Calcineurin Inhibitors (CNIs) – Ciclosporin and Tacrolimus: Treatment with chloramphenicol possibly increases the plasma levels of the CNIs, Ciclosporin and Tacrolimus. 

Barbiturates: The metabolism of chloramphenicol is accelerated by barbiturates, such as phenobarbitone, leading to reduced plasma concentrations.  There is a possible decrease in the metabolism of Phenobarbitone with concomitant chloramphenicol administration.  

Oestrogens: There is a small risk that chloramphenicol may reduce the contraceptive effect of oestrogens. 

Hydroxocobalamin: Chloramphenicol reduces the response to hydroxocobalamin. 

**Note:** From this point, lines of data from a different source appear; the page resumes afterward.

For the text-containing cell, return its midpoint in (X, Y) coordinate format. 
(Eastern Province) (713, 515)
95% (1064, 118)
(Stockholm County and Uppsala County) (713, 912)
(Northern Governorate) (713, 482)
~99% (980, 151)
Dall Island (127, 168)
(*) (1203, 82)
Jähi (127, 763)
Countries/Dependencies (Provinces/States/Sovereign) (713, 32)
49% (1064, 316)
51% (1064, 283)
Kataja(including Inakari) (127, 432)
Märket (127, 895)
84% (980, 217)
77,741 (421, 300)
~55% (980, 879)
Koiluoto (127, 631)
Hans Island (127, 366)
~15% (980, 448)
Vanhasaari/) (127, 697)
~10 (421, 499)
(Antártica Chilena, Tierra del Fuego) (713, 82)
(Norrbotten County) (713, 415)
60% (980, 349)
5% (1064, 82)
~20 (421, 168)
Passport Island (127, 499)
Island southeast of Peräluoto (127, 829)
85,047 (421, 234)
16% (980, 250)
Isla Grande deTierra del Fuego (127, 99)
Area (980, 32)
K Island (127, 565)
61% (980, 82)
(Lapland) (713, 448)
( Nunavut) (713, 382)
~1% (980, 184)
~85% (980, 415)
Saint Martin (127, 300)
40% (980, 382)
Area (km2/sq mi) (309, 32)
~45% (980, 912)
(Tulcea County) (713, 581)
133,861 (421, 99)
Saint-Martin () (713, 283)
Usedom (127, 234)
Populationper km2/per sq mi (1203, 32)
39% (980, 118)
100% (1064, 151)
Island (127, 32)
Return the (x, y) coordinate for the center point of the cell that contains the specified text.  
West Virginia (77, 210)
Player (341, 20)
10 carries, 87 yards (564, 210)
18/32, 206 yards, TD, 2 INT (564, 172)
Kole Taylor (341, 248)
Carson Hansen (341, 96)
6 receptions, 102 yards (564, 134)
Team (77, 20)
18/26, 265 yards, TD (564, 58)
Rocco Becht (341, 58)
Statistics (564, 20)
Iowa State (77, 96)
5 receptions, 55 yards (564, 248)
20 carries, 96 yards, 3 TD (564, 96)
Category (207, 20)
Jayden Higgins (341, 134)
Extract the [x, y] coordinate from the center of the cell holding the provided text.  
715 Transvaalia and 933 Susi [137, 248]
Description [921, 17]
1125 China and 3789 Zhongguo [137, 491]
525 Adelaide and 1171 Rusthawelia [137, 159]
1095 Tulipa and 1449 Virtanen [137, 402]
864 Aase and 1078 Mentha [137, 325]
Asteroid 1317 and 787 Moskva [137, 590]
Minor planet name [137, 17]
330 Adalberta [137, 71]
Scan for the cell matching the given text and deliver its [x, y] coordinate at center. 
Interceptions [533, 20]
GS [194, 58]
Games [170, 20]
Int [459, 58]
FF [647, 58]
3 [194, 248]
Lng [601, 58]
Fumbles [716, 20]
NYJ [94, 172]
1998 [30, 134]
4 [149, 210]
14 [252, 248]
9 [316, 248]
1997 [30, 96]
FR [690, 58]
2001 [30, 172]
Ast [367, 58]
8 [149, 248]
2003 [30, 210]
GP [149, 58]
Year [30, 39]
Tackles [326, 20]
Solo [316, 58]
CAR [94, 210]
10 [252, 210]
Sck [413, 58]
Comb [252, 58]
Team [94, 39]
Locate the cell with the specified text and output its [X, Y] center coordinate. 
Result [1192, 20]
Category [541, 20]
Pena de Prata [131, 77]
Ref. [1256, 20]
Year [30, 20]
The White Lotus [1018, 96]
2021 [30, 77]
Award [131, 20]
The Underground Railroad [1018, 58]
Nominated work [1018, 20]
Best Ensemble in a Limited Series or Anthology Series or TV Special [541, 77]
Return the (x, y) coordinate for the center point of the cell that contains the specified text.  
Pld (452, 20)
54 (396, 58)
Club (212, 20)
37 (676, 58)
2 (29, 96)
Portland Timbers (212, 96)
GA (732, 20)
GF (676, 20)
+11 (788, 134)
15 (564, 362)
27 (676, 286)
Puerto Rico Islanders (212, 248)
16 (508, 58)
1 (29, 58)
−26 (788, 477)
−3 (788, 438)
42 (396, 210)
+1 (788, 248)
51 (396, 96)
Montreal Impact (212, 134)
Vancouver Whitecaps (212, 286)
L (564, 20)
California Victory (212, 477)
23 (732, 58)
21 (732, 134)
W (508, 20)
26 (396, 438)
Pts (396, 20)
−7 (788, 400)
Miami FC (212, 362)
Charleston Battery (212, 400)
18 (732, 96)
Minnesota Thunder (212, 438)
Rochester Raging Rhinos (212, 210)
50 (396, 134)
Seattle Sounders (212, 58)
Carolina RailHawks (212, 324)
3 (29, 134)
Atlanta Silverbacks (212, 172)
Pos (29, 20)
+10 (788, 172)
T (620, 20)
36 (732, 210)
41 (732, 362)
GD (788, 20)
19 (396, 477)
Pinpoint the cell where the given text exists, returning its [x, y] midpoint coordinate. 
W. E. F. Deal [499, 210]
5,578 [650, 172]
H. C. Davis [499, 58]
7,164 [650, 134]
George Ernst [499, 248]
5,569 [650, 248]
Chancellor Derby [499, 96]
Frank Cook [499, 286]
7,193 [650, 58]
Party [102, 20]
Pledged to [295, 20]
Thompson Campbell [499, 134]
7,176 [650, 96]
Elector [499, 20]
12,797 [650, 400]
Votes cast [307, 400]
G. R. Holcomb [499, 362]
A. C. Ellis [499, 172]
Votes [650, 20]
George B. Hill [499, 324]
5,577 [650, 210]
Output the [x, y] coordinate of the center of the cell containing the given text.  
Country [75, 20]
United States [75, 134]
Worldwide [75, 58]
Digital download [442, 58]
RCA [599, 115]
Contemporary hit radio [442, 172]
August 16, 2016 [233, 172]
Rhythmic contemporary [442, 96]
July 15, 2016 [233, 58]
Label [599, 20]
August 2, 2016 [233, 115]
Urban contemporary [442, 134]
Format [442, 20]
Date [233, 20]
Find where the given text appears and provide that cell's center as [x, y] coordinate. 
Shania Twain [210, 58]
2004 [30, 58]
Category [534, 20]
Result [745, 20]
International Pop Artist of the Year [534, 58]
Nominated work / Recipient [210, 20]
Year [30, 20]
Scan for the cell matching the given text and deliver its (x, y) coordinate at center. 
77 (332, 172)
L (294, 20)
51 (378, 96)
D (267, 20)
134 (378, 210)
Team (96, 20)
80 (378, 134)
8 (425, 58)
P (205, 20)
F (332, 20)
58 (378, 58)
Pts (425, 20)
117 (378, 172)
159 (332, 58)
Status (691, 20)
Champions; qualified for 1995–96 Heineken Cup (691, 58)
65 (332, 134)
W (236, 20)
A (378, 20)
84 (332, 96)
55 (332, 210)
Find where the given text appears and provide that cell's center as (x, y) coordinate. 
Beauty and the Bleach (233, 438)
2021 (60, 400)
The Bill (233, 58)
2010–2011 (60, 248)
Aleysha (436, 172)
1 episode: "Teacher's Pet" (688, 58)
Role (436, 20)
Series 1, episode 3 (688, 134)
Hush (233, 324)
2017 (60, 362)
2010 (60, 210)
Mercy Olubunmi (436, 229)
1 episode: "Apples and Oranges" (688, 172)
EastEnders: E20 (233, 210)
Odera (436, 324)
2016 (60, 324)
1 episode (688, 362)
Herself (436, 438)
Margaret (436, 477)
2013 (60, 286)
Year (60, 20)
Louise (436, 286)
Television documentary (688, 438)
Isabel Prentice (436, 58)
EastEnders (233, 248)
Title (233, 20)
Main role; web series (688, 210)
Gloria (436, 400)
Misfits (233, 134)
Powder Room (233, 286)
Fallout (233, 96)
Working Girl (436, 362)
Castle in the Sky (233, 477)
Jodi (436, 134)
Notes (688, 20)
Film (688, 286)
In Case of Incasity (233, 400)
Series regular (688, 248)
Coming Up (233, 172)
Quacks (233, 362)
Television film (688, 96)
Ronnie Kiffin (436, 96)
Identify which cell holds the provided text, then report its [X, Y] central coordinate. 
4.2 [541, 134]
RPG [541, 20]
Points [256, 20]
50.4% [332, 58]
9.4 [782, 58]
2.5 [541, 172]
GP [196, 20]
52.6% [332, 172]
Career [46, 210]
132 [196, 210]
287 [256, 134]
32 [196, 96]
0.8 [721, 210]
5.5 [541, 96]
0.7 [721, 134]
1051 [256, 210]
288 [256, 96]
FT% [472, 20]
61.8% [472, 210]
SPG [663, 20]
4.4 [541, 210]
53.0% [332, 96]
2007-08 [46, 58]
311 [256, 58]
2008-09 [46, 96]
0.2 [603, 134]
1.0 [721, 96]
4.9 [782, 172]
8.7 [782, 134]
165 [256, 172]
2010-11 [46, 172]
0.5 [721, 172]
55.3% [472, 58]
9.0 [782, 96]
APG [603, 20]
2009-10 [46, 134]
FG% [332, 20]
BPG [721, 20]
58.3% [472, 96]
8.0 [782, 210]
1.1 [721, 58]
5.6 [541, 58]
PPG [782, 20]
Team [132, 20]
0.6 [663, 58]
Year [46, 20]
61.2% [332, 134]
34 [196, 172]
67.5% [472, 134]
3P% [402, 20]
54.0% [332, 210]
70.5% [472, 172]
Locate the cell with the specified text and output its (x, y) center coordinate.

Drugs causing agranulocytosis: Chloramphenicol is contra-indicated in patients taking drugs liable to suppress bone marrow function.  These include: Carbamazapine, Sulphonamides, Phenylbutazone, Penicillamine, Cytotoxic agents; Some antipsychotics, including clozapine and particularly depot antipsychotics, Procainamide, Nucleoside reverse transcriptase inhibitors, Propylthiouracil

Dosage and administration

Adults: 500 mg every 6 hours or 50 mg/kg body mass daily in divided doses every 6 hours.
The dose of chloramphenicol should be reduced in the presence of hepatic disease or in patients with renal insufficiency.

Children: 25 to 50 mg/kg body weight daily, given in divided doses at intervals of 6 hours.

Storage

Store below 30oC in a dry place. Keep all medicines out of reach of children

 

Presentation

10 x 10 Capsules in a sachet, placed in an outer carton with insert.